Fact sheets by CDC and Kaiser also show:
Today, there are more than 1.1 million people living with HIV/AIDS in the U.S., including more than 506,000 who are African American.
Although African Americans represent only 12 percent of the U.S. population, they accounted for 44 percent of new HIV infections and an estimated 44 percent of people living with HIV in 2010.
The rate of new HIV infections per 100,000 among African-American adults/adolescents (68.9) was nearly eight times that of whites (8.7) and more than twice that of Latinos (27.5) in 2010.
The rate for African-American men (103.6) was the highest of any group, more than twice that of Latino men (45.5), the second highest group. African-American women (38.1) had the third highest rate overall, and the highest among women.
In 2010, African-American gay, bisexual, and other men who have sex with men represented an estimated 72 percent (10,600) of new infections among all African-American men and 36 percent of an estimated 29,800 new HIV infections among all gay and bisexual men. More new HIV infections (4,800) occurred among young African-American gay and bisexual men (aged 13-24) than any other subgroup of gay and bisexual men.
In 2010, African-American women accounted for 6,100 (29 percent) of the estimated new HIV infections among all adult and adolescent African Americans. This number represents a decrease of 21 percent since 2008. Most new HIV infections among African-American women (87 percent; 5,300) are attributed to heterosexual contact. The estimated rate of new HIV infections for African-American women (38.1/100,000 population) was 20 times that of white women and almost five times that of Hispanic/Latino women.
Of HIV diagnoses among 13 to 19 year olds, almost 70 percent are to African-American teens, even though they constitute approximately 16 percent of the adolescent population in the U.S.
HIV was the fifth leading cause of death for African-American men and the seventh for African-American women, ages 25-44, in 2010, which is higher than any other racial or ethnic group.
Not surprisingly, most of the African-American HIV/AIDs cases are in the South, where the majority of African Americans live.
The Kaiser fact sheet observed, “Regionally, the South accounts for the majority of blacks newly diagnosed with HIV (61 percent in 2011) and blacks living with an HIV diagnosis at the end of 2010 (55 percent).

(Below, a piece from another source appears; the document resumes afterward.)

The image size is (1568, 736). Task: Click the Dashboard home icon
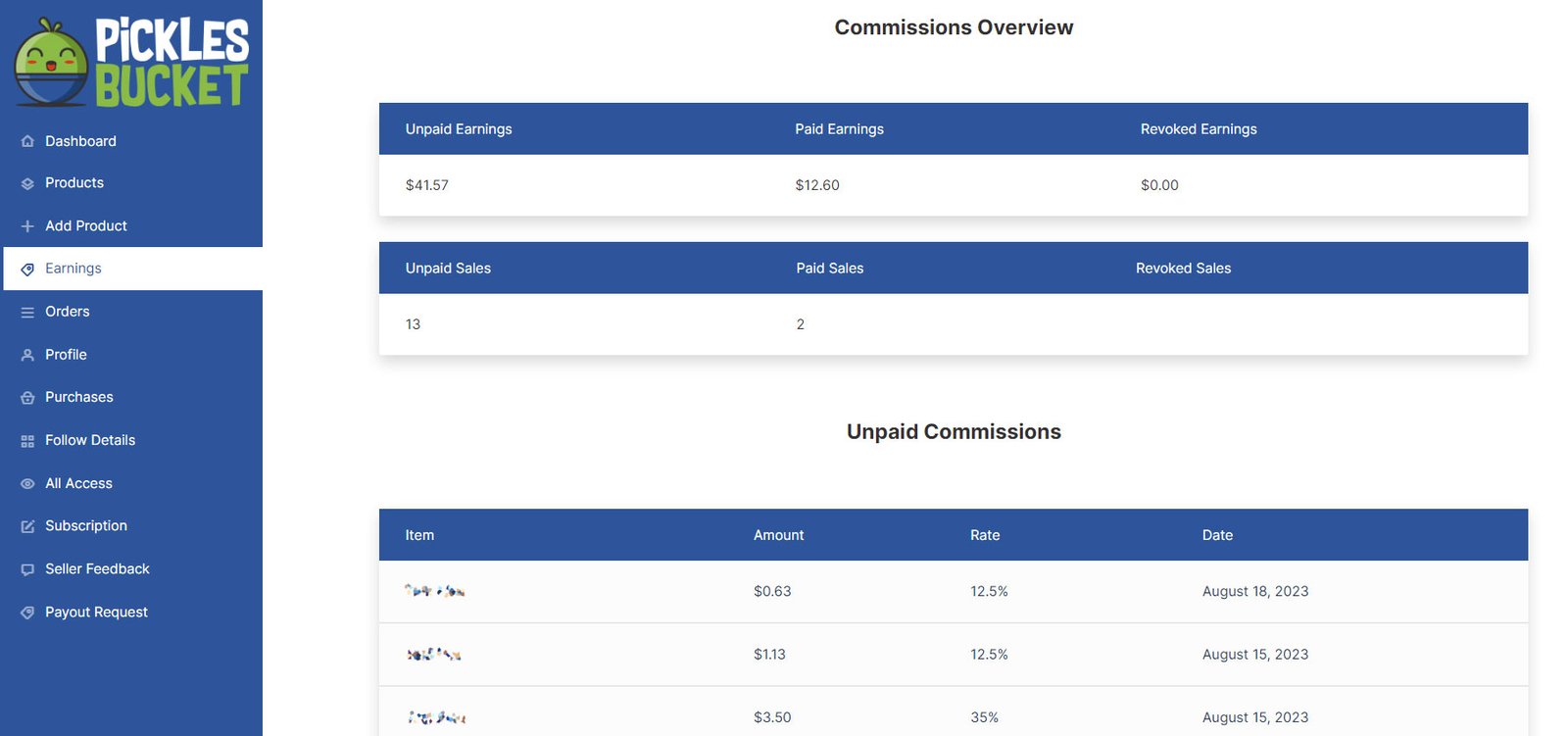[27, 141]
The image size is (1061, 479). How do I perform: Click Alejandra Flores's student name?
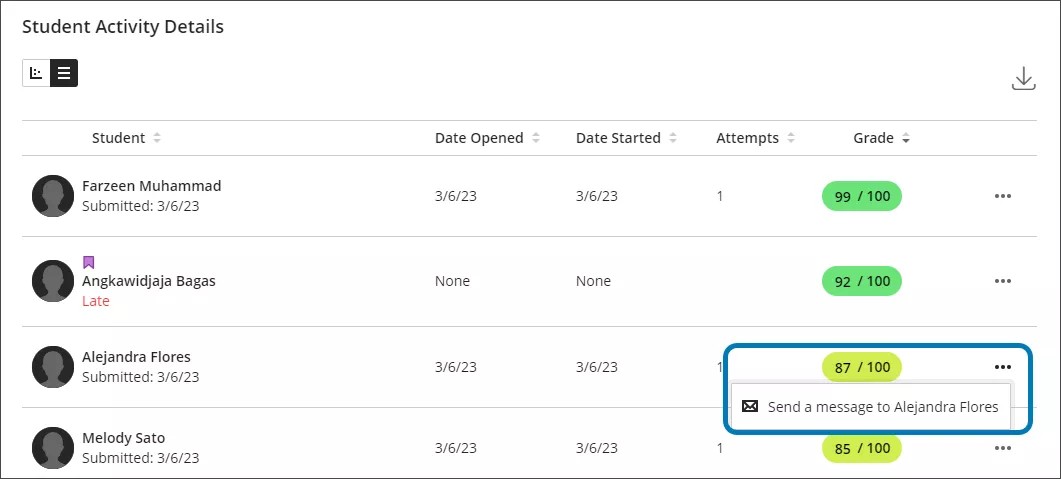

“HIV diagnoses among blacks are clustered in a handful of states, with 10 states accounting for the majority (68 percent) of blacks living with an HIV diagnosis at the end of 2010. New York and Florida top the list. While the District of Columbia had fewer blacks living with an HIV diagnosis in 2010 (10,995), it had the highest rate of blacks living with an HIV diagnosis at the end of 2010 (4,260.3 per 100,000); a rate more than 3 times the national rate for blacks (1,242.4).